* [YOUR OBJECTIVE]: Could you set down every record below exactly as it appears?

* [DATASET EXCERPTS]:
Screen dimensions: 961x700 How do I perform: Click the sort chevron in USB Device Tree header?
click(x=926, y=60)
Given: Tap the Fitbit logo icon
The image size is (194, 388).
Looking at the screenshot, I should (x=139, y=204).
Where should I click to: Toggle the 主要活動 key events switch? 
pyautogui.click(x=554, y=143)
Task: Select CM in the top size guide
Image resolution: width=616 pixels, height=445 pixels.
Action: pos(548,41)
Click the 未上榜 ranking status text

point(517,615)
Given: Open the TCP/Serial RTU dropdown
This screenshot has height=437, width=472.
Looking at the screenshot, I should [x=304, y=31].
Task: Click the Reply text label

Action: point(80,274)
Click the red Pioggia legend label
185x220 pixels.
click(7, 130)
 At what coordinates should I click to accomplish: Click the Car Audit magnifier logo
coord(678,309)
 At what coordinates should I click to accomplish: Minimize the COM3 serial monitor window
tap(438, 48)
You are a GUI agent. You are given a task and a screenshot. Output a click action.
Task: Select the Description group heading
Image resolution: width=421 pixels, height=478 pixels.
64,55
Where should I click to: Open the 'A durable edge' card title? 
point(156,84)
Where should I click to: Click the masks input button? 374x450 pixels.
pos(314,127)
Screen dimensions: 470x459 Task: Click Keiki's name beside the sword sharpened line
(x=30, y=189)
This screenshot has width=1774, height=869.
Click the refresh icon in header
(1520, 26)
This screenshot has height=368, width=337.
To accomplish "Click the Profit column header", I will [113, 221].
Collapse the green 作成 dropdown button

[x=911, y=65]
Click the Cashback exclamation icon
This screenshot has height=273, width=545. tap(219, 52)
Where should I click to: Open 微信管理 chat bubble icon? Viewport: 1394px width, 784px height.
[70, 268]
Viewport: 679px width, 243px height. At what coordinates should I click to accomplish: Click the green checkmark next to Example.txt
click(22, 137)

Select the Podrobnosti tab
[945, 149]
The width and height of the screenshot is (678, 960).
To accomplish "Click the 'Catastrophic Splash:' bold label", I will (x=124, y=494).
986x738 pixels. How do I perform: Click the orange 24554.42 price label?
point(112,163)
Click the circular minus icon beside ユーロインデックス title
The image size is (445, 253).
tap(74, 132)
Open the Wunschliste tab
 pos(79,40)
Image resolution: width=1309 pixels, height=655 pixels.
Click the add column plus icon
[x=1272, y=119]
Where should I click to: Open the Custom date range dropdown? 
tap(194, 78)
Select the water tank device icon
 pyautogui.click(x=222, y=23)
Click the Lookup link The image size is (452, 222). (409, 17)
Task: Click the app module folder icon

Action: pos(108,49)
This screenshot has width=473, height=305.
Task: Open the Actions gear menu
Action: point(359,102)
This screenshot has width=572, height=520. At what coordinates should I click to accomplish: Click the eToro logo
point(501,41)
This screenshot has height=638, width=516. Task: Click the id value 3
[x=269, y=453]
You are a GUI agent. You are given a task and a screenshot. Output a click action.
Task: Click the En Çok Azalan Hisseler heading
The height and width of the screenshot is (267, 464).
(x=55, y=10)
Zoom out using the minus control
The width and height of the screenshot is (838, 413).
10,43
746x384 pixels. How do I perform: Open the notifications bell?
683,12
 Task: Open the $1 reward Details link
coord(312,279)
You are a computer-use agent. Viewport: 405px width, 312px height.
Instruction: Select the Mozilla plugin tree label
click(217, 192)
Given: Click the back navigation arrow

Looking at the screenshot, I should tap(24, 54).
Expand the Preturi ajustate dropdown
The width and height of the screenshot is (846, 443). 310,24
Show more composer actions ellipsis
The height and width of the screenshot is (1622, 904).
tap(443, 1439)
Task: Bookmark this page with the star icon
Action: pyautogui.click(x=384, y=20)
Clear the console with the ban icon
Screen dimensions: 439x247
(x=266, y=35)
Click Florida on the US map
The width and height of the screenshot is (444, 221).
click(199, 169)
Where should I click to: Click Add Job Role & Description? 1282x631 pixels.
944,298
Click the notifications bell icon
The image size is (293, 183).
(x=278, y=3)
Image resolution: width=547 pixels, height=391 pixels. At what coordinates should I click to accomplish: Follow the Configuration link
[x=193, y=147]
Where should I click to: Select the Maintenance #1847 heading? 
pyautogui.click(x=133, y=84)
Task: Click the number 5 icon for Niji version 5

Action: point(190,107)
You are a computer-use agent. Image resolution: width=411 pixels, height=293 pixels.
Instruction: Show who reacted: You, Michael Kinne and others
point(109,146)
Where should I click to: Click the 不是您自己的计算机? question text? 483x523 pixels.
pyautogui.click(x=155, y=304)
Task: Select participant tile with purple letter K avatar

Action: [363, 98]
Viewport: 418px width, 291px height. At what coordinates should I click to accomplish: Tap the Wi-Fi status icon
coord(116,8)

* [SOLUTION TO THE PROBLEM]:
Screen dimensions: 961x700 How do I perform: Click the sort chevron in USB Device Tree header?
click(x=926, y=60)
Given: Tap the Fitbit logo icon
The image size is (194, 388).
Looking at the screenshot, I should (x=139, y=204).
Where should I click to: Toggle the 主要活動 key events switch? 
pyautogui.click(x=554, y=143)
Task: Select CM in the top size guide
Image resolution: width=616 pixels, height=445 pixels.
Action: pos(548,41)
Click the 未上榜 ranking status text

point(517,615)
Given: Open the TCP/Serial RTU dropdown
This screenshot has height=437, width=472.
Looking at the screenshot, I should [x=304, y=31].
Task: Click the Reply text label

Action: point(80,274)
Click the red Pioggia legend label
185x220 pixels.
click(7, 130)
 At what coordinates should I click to accomplish: Click the Car Audit magnifier logo
coord(678,309)
 At what coordinates should I click to accomplish: Minimize the COM3 serial monitor window
tap(438, 48)
You are a GUI agent. You are given a task and a screenshot. Output a click action.
Task: Select the Description group heading
Image resolution: width=421 pixels, height=478 pixels.
64,55
Where should I click to: Open the 'A durable edge' card title? 
point(156,84)
Where should I click to: Click the masks input button? 374x450 pixels.
pos(314,127)
Screen dimensions: 470x459 Task: Click Keiki's name beside the sword sharpened line
(x=30, y=189)
This screenshot has width=1774, height=869.
Click the refresh icon in header
(1520, 26)
This screenshot has height=368, width=337.
To accomplish "Click the Profit column header", I will [113, 221].
Collapse the green 作成 dropdown button

[x=911, y=65]
Click the Cashback exclamation icon
This screenshot has height=273, width=545. tap(219, 52)
Where should I click to: Open 微信管理 chat bubble icon? Viewport: 1394px width, 784px height.
[70, 268]
Viewport: 679px width, 243px height. At what coordinates should I click to accomplish: Click the green checkmark next to Example.txt
click(22, 137)

Select the Podrobnosti tab
[945, 149]
The width and height of the screenshot is (678, 960).
To accomplish "Click the 'Catastrophic Splash:' bold label", I will (x=124, y=494).
986x738 pixels. How do I perform: Click the orange 24554.42 price label?
point(112,163)
Click the circular minus icon beside ユーロインデックス title
The image size is (445, 253).
tap(74, 132)
Open the Wunschliste tab
 pos(79,40)
Image resolution: width=1309 pixels, height=655 pixels.
Click the add column plus icon
[x=1272, y=119]
Where should I click to: Open the Custom date range dropdown? 
tap(194, 78)
Select the water tank device icon
 pyautogui.click(x=222, y=23)
Click the Lookup link The image size is (452, 222). (409, 17)
Task: Click the app module folder icon

Action: pos(108,49)
This screenshot has width=473, height=305.
Task: Open the Actions gear menu
Action: point(359,102)
This screenshot has width=572, height=520. At what coordinates should I click to accomplish: Click the eToro logo
point(501,41)
This screenshot has height=638, width=516. Task: Click the id value 3
[x=269, y=453]
You are a GUI agent. You are given a task and a screenshot. Output a click action.
Task: Click the En Çok Azalan Hisseler heading
The height and width of the screenshot is (267, 464).
(x=55, y=10)
Zoom out using the minus control
The width and height of the screenshot is (838, 413).
10,43
746x384 pixels. How do I perform: Open the notifications bell?
683,12
 Task: Open the $1 reward Details link
coord(312,279)
You are a computer-use agent. Viewport: 405px width, 312px height.
Instruction: Select the Mozilla plugin tree label
click(217, 192)
Given: Click the back navigation arrow

Looking at the screenshot, I should tap(24, 54).
Expand the Preturi ajustate dropdown
The width and height of the screenshot is (846, 443). 310,24
Show more composer actions ellipsis
The height and width of the screenshot is (1622, 904).
tap(443, 1439)
Task: Bookmark this page with the star icon
Action: pyautogui.click(x=384, y=20)
Clear the console with the ban icon
Screen dimensions: 439x247
(x=266, y=35)
Click Florida on the US map
The width and height of the screenshot is (444, 221).
click(199, 169)
Where should I click to: Click Add Job Role & Description? 1282x631 pixels.
944,298
Click the notifications bell icon
The image size is (293, 183).
(x=278, y=3)
Image resolution: width=547 pixels, height=391 pixels. At what coordinates should I click to accomplish: Follow the Configuration link
[x=193, y=147]
Where should I click to: Select the Maintenance #1847 heading? 
pyautogui.click(x=133, y=84)
Task: Click the number 5 icon for Niji version 5

Action: point(190,107)
You are a computer-use agent. Image resolution: width=411 pixels, height=293 pixels.
Instruction: Show who reacted: You, Michael Kinne and others
point(109,146)
Where should I click to: Click the 不是您自己的计算机? question text? 483x523 pixels.
pyautogui.click(x=155, y=304)
Task: Select participant tile with purple letter K avatar

Action: [363, 98]
Viewport: 418px width, 291px height. At what coordinates should I click to accomplish: Tap the Wi-Fi status icon
coord(116,8)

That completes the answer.